Der Ausschuss der Kantone (AdK) ist in Sachen Atom-Endlager anderer Meinung als die Nagra: Der AdK will, dass Nördlich Lägern im Zürcher Unterland und im aargauischen Zurzibiet als möglicher Standort weiterverfolgt wird.
Die Nationale Genossenschaft zur Lagerung radioaktiver Abfälle (Nagra) hatte dieses Gebiet im Januar 2015 aus dem Rennen genommen. Sie entschied, dass sich entweder Jura Ost oder Zürich Nordost am besten für die Lagerung von Atomabfällen eignen. Nur noch diese beiden Gebiete sollten in der dritten Etappe des Auswahlverfahrens vertieft untersucht werden. Aus dem Rennen nahm die Nagra damals die Standorte Jura Südfuss (SO/AG), Nördlich Lägern (ZH/AG), Südranden (SH) und Wellenberg (NW/OW).
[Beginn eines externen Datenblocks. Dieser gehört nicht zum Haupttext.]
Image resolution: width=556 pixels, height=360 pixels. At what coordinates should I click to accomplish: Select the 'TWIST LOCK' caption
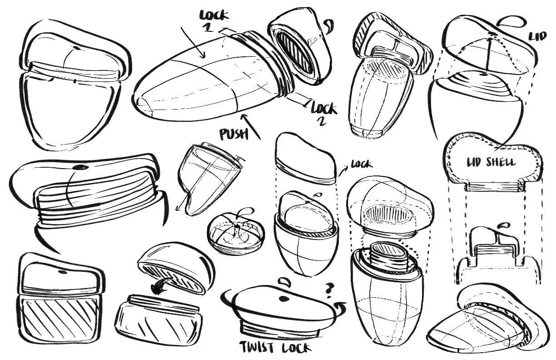tap(275, 348)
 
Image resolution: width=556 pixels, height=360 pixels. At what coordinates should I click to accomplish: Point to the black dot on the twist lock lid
tap(283, 298)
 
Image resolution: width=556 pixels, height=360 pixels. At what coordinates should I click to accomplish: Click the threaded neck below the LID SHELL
tap(493, 187)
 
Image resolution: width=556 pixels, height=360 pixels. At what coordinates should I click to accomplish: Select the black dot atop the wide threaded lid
tap(81, 168)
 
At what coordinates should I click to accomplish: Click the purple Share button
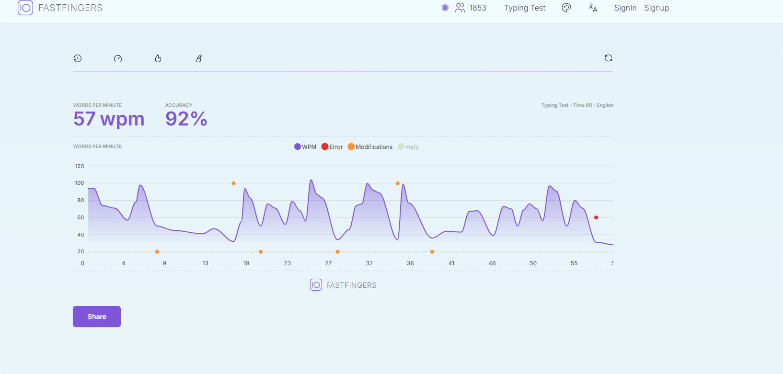click(x=96, y=317)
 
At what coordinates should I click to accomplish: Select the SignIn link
click(x=625, y=8)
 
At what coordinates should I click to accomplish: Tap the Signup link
click(x=656, y=8)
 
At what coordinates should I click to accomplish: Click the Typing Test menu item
click(x=524, y=8)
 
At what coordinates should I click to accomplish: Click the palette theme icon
click(x=566, y=8)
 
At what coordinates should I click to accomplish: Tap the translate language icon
click(x=593, y=8)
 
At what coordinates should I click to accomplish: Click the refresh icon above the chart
click(x=609, y=58)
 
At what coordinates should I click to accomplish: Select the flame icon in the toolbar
click(x=158, y=58)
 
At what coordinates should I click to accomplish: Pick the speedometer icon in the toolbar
click(x=118, y=58)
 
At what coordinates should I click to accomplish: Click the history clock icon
click(x=78, y=58)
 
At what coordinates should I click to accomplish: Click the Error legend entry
click(x=332, y=147)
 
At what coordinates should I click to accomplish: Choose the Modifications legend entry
click(x=370, y=147)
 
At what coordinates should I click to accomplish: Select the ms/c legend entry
click(x=408, y=147)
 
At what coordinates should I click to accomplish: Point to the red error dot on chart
click(x=596, y=217)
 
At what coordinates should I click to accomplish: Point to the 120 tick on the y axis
click(x=80, y=166)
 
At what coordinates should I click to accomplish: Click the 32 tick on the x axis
click(x=369, y=263)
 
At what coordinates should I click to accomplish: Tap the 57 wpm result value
click(x=109, y=119)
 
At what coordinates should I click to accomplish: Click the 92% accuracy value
click(x=186, y=119)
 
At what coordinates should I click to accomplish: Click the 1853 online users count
click(x=478, y=8)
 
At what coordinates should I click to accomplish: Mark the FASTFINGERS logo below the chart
click(x=343, y=285)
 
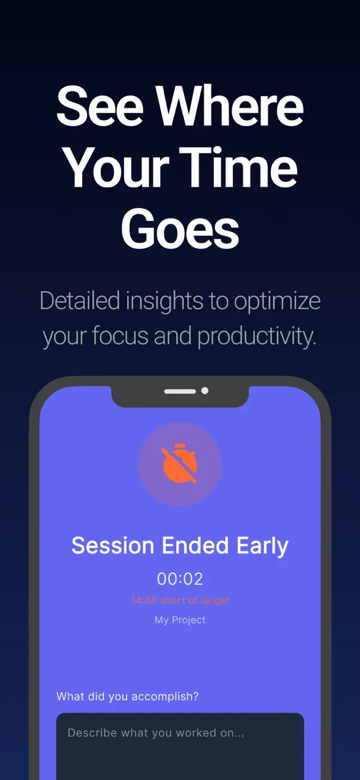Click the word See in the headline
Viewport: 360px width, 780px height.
[100, 107]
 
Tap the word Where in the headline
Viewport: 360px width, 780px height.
[230, 107]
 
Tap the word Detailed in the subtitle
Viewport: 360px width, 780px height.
[79, 301]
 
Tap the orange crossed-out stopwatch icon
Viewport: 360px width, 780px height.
[180, 464]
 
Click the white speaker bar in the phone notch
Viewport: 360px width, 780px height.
[180, 391]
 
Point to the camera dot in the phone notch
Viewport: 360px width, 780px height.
[205, 391]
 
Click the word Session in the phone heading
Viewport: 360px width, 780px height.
[113, 546]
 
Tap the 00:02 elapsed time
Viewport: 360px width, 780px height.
[180, 579]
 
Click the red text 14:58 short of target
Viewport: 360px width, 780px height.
[180, 600]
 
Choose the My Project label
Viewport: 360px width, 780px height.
[180, 620]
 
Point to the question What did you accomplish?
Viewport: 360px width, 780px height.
[127, 697]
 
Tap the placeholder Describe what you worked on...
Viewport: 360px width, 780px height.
[156, 733]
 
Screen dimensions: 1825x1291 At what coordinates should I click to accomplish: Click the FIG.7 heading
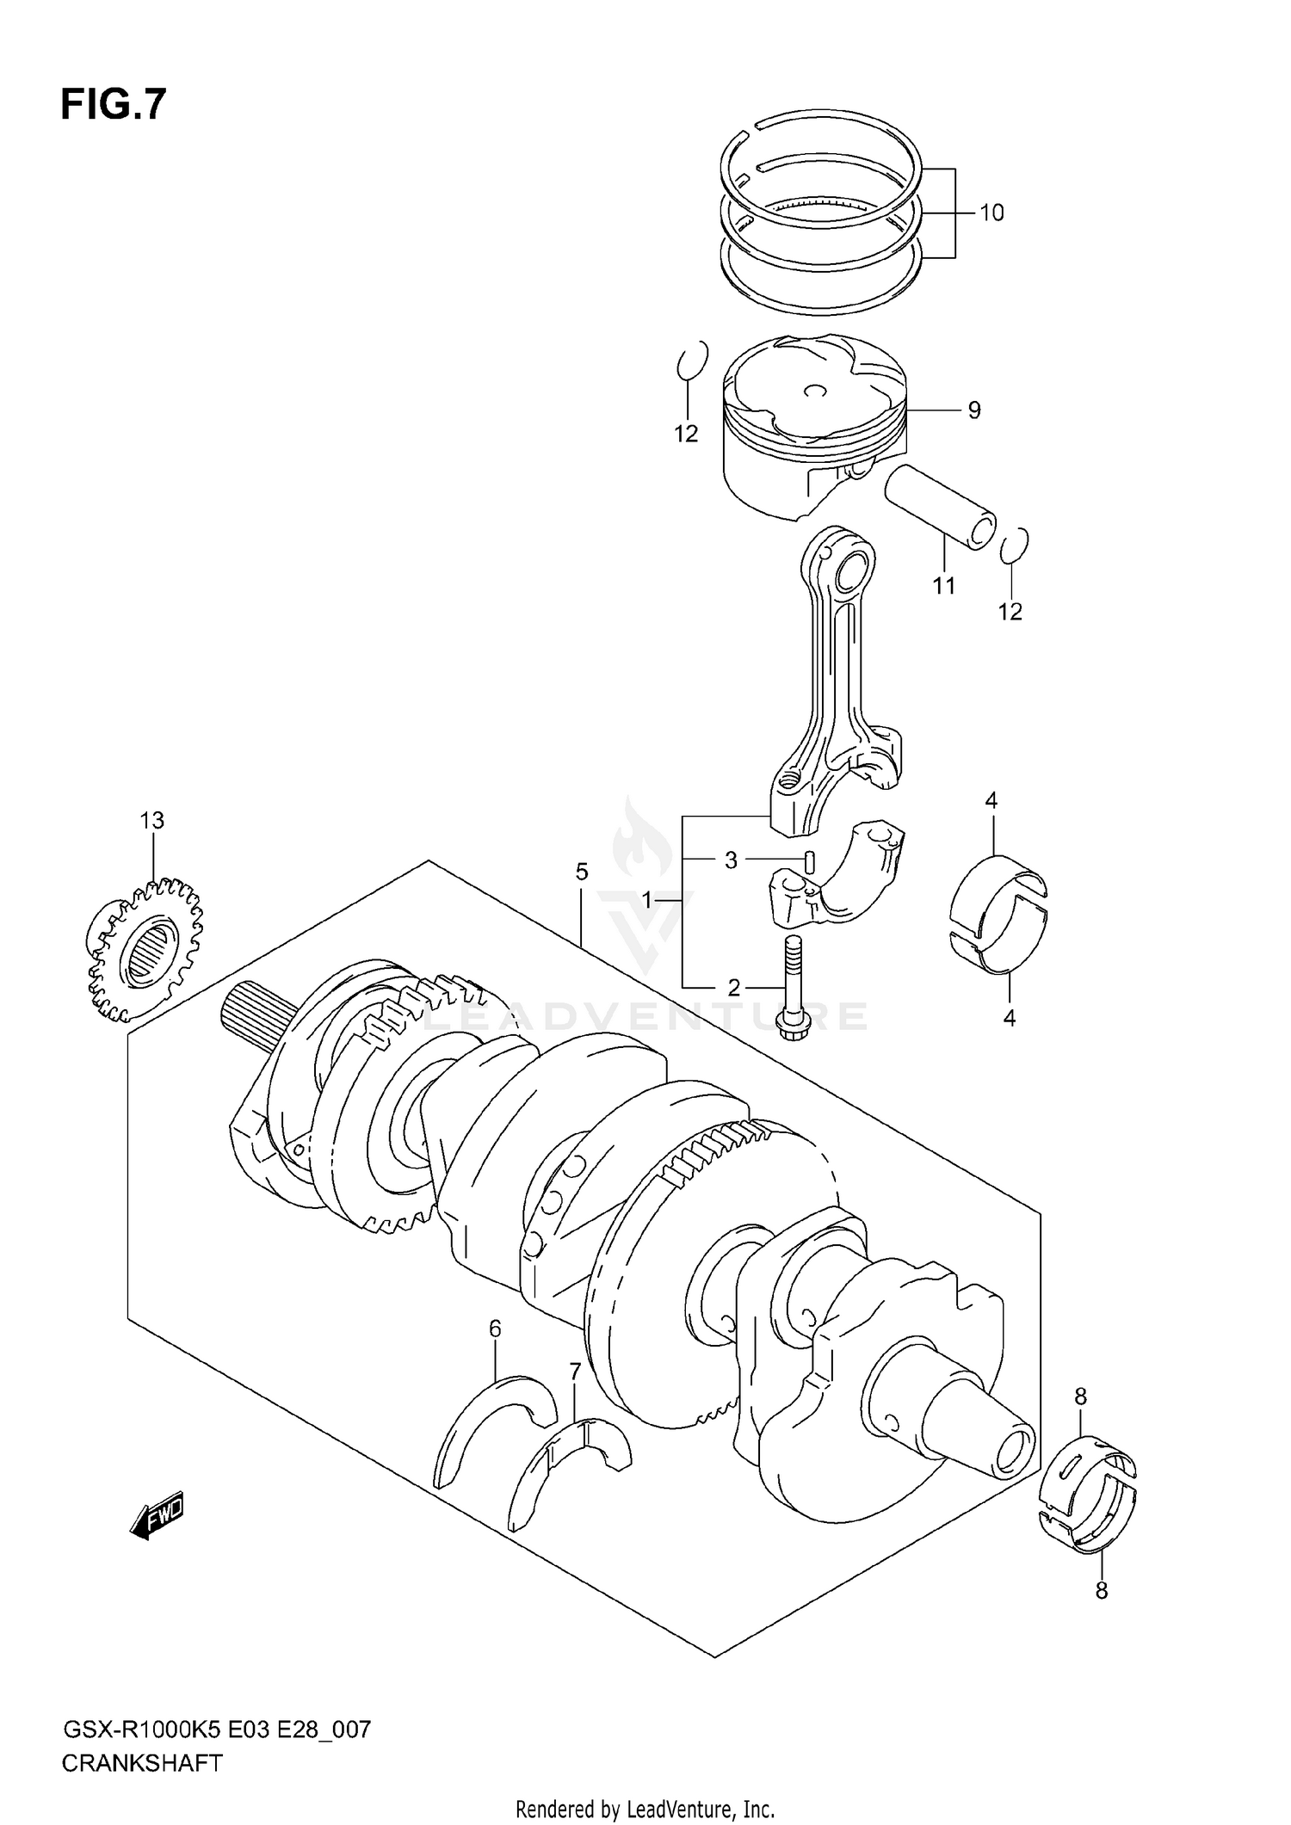point(113,106)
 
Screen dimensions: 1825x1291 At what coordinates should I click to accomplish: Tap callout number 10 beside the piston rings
point(991,213)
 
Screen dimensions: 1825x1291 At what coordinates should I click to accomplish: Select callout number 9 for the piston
point(973,410)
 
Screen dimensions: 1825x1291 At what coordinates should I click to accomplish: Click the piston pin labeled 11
point(940,508)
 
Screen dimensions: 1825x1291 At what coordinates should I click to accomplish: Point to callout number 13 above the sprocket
point(152,821)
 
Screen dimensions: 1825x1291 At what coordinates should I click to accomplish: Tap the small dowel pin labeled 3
point(809,860)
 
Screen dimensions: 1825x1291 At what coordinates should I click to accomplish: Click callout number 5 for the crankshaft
point(582,872)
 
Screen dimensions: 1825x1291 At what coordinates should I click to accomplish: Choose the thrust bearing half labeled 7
point(568,1473)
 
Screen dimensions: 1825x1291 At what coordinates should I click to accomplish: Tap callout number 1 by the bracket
point(647,901)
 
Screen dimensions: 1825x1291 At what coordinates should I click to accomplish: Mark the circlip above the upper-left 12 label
point(691,360)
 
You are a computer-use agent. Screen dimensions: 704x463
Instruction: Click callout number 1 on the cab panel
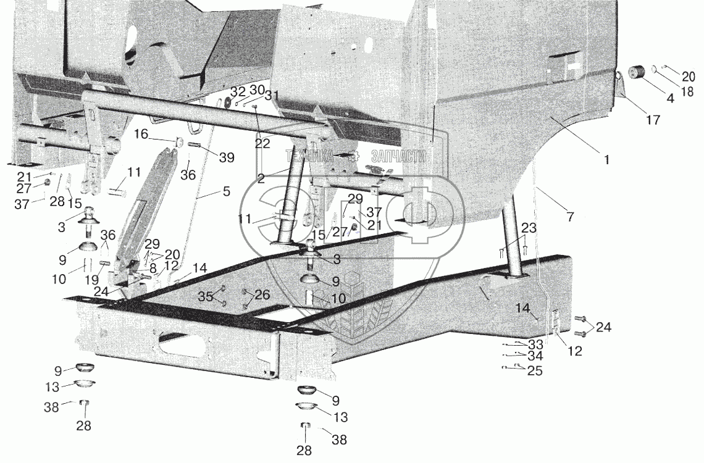(607, 159)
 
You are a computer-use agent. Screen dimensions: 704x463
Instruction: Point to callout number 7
(569, 217)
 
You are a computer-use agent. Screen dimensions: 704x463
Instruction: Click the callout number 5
(227, 191)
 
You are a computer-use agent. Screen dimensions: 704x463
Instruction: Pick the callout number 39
(227, 157)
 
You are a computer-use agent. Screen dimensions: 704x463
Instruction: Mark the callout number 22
(262, 143)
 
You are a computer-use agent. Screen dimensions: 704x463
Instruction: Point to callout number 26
(262, 296)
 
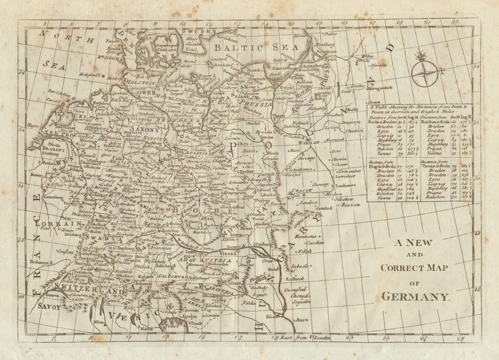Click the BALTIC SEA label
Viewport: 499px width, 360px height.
256,47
Zürich Nordost und Jura Ost mit grösseren Schwächen
Die Experten des Kantonsausschusses haben für das Ausscheiden von Nördlich Lägern allerdings wenig Verständnis. Die Gründe für das Ausscheiden von Nördlich Lägern «vermögen einer kritischen Überprüfung nicht standzuhalten», teilte der AdK am Montag mit.
Die Modellvorstellungen seien unzutreffend, die Datenlage unsicher. Ein tiefer gelegenes Lager sei möglich.
Zudem könne auch bedeutend mehr Platz zur Verfügung stehen, als die Nagra erwarte. Gleichzeitig hätten Zürich Nordost und Jura Ost grössere Schwächen als von der Nagra angenommen. Sie seien der Erosion durch Gletscher und Durchbruchsrinnen stärker ausgesetzt als Nördlich Lägern. «Es müssen zwingend alle drei weiter untersucht werden», schreiben die Fachleute. Nur so sei gewährleistet, dass der sicherste Standort übrig bleibe.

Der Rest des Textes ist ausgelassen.